EXCERPTED PASSAGE –
****************
Hri Kumar supports the repeal of Section 377A of the Singapore Penal Code which criminalises sex between men.

He also feels that there are Singaporeans who have questions concerning their sexual orientation and who are deeply affected by it and that the Government needs to provide a facility for those seeking advice or support. Society should have a frank conversation about its approach towards homosexuality.

He disagreed with the National Library Board's decision to destroy 3 LGBT-friendly children's books in 2014.

Parliamentary speech during debate over Section 377A[]

Hri Kumar delivered this speech on the first day of the parliamentary debate over Section 377A at 7:29pm, on 22 October 2007.

He was then an MP for Bishan-Toa Payoh GRC.


"I rise to support the Bill. A major overhaul of the Penal Code was timely and the Ministry of Home Affairs has obviously put in much effort and thought to the amendments. I particularly commend the new laws to protect minors from sexual predators whether here or abroad and I support the amendments fully.

Let me touch briefly on the issue of Section 377A. As Professor Ho Peng Kee pointed out, this is one debate which will not see people switching sides easily. Both proponents and opponents of the law have deeply entrenched views on the subject and that is unlikely to change for some time.

I have personally asked many people, both young and old what they think of this issue. And the almost common consensus is that they do not want this law to be repealed. And that is consistent with the feedback the Government has received.

So I do not wish to engage in a moral debate and certainly not a long one, and I have no rousing speech to deliver. What I wish to do is to approach it from a lawyer’s point of view and how I see Parliament and Parliament’s role in making laws.

As a lawyer, the power of Parliament to make law is of particular interest to me. When judges and lawyers interpret laws, they are in certain instances permitted to refer to Hansard to determine the intention behind any word, phrase or provision in a piece of legislation.

Parliamentary debates therefore play an important role not just in the passing of laws but in how they would be understood by those who later apply them.

What we say here or do must be consistent with the law we promulgate and also make sense to those who scrutinise our words perhaps years from now.

In my submission, laws must meet the 3 Cs – be clear, be consistent and be concrete – meaning that it must be substantive, effective and make sense.

What I find difficult about this issue before us is that while the majority do not wish a repeal for good reason, intellectually Section 377A does, in some respect, fall short of what a good law is or should be.

First, it’s unclear what the current legal position is.

In a statement on 7 Nov 2006, the Ministry of Home Affairs said that, with respect to Section 377A, it will not be proactive in enforcing the section against adult males engaging in consensual sex with each other in private.

But what does that mean? Does it mean that the police will not act on complaints? Or that suspects may be investigated but ultimately not arrested or prosecuted? Or is it the case of the Attorney-General, who has prosecutorial discretion, (and who) may prosecute some but not all offenders?
****************
Collected data
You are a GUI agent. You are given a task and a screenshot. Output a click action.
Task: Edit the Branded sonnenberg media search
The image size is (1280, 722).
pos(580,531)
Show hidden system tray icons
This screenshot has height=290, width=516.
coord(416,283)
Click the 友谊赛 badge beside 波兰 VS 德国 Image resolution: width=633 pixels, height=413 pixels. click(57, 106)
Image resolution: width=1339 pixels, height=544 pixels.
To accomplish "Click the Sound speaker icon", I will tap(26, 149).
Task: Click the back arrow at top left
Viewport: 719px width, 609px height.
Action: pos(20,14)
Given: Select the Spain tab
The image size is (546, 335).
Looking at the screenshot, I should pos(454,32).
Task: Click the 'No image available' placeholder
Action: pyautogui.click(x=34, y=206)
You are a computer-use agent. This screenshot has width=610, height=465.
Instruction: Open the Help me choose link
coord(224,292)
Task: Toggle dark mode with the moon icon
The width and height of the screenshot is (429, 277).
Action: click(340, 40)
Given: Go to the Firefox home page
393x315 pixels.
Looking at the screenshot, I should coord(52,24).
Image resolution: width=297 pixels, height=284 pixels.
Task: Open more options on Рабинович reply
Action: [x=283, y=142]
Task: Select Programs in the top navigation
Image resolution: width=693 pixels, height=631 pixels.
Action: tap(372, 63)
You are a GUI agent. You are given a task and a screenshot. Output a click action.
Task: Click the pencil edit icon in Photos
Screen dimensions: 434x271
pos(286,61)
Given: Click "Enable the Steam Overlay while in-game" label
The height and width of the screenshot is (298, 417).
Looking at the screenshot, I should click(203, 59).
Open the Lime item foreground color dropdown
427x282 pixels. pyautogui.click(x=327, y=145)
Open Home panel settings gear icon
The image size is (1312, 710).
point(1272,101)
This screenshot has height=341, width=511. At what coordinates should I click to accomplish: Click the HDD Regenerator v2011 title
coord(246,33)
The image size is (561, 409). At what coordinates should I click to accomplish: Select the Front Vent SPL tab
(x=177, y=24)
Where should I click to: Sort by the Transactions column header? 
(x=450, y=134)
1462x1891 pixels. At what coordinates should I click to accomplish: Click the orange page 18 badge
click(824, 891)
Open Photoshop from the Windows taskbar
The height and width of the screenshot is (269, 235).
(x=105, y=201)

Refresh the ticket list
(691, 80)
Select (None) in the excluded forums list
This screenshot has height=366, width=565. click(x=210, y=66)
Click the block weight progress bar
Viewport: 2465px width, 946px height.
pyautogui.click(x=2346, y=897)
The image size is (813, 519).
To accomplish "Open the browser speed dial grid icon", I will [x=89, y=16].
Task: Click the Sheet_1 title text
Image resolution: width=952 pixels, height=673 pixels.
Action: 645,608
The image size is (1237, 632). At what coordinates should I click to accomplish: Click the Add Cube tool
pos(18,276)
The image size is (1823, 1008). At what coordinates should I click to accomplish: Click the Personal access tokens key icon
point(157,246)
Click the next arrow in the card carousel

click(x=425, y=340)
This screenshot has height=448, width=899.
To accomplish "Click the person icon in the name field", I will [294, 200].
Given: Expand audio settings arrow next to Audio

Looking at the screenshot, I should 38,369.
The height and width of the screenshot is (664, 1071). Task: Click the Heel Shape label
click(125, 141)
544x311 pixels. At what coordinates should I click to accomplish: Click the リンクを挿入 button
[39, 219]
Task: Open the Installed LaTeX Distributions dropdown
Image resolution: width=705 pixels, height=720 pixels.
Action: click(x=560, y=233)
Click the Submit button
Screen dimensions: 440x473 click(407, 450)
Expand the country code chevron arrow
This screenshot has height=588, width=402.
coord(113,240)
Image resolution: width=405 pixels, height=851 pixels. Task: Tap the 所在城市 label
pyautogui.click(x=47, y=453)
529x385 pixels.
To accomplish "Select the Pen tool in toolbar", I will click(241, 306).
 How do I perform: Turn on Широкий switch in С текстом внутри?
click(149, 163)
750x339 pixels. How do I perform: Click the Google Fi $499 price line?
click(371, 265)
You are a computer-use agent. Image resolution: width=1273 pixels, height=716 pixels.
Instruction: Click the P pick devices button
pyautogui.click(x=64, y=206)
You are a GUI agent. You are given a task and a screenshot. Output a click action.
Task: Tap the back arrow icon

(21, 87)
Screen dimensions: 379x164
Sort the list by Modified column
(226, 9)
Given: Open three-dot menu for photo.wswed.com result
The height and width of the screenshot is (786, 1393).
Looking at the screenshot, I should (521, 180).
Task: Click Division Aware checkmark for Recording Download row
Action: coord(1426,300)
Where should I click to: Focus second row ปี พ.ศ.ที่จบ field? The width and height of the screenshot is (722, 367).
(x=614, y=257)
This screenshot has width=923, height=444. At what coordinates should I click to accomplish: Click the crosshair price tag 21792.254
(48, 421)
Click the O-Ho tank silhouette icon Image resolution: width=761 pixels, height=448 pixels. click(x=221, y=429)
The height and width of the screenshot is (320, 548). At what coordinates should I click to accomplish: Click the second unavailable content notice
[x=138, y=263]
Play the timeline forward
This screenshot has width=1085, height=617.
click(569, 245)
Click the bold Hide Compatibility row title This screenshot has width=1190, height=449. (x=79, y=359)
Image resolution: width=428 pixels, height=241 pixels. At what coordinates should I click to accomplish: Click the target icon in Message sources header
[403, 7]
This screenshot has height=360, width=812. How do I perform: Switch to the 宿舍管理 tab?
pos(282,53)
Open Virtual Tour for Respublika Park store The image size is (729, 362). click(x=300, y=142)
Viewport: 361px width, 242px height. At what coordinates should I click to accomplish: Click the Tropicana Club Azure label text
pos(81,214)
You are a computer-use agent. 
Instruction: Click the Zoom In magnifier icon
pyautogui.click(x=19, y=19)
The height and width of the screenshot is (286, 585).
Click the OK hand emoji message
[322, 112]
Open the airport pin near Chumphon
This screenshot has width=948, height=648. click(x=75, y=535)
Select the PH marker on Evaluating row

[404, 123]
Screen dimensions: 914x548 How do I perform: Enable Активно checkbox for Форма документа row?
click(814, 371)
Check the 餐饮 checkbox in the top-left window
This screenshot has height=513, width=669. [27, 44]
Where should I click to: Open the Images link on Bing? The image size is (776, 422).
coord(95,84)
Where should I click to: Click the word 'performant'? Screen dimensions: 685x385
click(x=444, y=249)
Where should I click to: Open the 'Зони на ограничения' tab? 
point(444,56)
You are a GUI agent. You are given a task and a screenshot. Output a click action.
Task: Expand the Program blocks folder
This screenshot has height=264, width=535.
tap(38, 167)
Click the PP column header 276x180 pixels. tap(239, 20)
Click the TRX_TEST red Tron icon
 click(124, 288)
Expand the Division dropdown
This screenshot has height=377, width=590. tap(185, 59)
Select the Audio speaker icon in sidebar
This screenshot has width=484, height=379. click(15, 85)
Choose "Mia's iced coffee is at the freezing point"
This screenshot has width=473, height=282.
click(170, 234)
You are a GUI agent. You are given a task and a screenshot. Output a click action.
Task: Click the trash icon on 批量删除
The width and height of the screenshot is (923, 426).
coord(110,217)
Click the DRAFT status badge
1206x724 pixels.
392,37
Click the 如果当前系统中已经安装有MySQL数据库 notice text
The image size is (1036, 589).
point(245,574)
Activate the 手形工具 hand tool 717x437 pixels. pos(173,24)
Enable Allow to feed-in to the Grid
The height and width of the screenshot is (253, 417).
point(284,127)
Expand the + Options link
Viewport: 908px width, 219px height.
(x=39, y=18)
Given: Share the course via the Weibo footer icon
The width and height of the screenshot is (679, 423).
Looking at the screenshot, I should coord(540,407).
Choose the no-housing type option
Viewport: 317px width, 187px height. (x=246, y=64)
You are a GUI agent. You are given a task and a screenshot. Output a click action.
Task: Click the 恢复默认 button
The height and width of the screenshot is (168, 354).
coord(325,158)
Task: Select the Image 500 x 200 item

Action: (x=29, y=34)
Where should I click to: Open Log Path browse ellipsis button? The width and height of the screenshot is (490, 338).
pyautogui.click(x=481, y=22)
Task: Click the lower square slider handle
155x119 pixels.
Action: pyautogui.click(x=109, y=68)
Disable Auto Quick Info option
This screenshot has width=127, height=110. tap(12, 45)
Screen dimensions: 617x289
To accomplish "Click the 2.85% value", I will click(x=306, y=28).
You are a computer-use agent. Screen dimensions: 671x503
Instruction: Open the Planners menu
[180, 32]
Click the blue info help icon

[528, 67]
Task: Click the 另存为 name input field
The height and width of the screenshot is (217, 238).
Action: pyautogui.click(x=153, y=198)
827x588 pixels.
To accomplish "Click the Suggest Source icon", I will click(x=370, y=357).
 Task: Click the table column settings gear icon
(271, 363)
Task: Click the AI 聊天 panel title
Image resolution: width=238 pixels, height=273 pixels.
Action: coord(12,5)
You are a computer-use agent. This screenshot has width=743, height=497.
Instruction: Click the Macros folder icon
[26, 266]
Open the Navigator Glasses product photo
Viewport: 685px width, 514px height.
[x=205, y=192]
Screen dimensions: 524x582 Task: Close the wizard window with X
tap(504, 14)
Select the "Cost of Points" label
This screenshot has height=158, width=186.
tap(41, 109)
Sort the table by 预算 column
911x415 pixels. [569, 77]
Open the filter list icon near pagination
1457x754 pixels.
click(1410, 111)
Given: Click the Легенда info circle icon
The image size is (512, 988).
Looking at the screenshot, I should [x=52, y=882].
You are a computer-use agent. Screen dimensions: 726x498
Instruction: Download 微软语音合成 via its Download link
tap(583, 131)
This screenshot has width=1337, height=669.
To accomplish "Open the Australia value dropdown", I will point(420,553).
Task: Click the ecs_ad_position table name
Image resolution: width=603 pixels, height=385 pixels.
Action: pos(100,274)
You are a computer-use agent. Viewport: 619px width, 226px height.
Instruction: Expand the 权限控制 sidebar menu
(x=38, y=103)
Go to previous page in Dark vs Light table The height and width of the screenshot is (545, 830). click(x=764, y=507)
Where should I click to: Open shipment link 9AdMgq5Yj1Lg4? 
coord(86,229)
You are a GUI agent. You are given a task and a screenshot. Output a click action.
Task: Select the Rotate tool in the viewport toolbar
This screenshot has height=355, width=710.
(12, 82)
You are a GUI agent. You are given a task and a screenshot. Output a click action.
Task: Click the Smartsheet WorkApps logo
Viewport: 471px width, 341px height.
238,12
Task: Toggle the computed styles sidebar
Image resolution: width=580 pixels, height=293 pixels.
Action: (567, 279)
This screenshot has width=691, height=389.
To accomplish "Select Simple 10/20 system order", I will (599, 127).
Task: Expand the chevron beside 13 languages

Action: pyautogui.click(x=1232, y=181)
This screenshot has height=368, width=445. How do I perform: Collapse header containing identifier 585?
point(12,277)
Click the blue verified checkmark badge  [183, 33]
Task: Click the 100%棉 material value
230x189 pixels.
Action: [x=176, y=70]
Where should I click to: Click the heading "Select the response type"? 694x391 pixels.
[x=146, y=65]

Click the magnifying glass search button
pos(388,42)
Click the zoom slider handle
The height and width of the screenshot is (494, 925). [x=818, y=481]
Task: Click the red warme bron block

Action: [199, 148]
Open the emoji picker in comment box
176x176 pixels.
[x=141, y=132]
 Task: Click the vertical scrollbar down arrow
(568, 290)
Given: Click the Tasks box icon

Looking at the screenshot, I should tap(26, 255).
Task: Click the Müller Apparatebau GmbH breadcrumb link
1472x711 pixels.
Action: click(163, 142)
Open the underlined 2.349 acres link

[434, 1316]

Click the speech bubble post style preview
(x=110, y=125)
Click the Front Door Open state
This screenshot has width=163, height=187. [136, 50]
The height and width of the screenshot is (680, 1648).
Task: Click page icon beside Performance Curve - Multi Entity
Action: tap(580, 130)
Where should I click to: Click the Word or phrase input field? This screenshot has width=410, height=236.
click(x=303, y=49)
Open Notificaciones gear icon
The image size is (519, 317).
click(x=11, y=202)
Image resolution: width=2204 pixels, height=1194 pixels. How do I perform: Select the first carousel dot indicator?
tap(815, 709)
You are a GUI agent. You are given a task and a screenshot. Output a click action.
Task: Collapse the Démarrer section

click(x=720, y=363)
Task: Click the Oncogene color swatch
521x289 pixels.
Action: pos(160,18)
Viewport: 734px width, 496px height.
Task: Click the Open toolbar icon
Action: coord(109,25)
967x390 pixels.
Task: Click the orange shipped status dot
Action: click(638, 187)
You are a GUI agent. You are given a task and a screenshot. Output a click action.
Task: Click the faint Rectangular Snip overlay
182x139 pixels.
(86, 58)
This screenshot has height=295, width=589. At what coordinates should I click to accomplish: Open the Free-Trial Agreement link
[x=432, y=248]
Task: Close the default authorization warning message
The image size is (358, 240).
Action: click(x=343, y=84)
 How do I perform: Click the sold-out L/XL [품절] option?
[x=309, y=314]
****************
ACTIVITY A –
In the Hri Kumar passage, which constituency was he an MP for when he gave the speech?
ACTIVITY B –
Reproduce word for word the section of the Hri Kumar passage starting at "What we say" and ending at "other in private.".
ACTIVITY C –
Do these statements agree with the Hri Kumar passage? Answer yes or no for each, and quote the words that decide it: (i) He gave his speech on 22 October 2007. (ii) He agreed with the National Library Board's decision to destroy three LGBT-friendly children's books. (iii) The Ministry of Home Affairs issued its statement on Section 377A on 7 Nov 2006.
The rows after the Hri Kumar passage are separate material and not part of it.

PROBLEM SOLUTION A –
Bishan-Toa Payoh GRC.

PROBLEM SOLUTION B –
What we say here or do must be consistent with the law we promulgate and also make sense to those who scrutinise our words perhaps years from now.

In my submission, laws must meet the 3 Cs – be clear, be consistent and be concrete – meaning that it must be substantive, effective and make sense.

What I find difficult about this issue before us is that while the majority do not wish a repeal for good reason, intellectually Section 377A does, in some respect, fall short of what a good law is or should be.

First, it’s unclear what the current legal position is.

In a statement on 7 Nov 2006, the Ministry of Home Affairs said that, with respect to Section 377A, it will not be proactive in enforcing the section against adult males engaging in consensual sex with each other in private.

PROBLEM SOLUTION C –
(i) Yes: "on the first day of the parliamentary debate over Section 377A at 7:29pm, on 22 October 2007."
(ii) No: "He disagreed with the National Library Board's decision to destroy 3 LGBT-friendly children's books in 2014."
(iii) Yes: "In a statement on 7 Nov 2006, the Ministry of Home Affairs said that, with respect to Section 377A"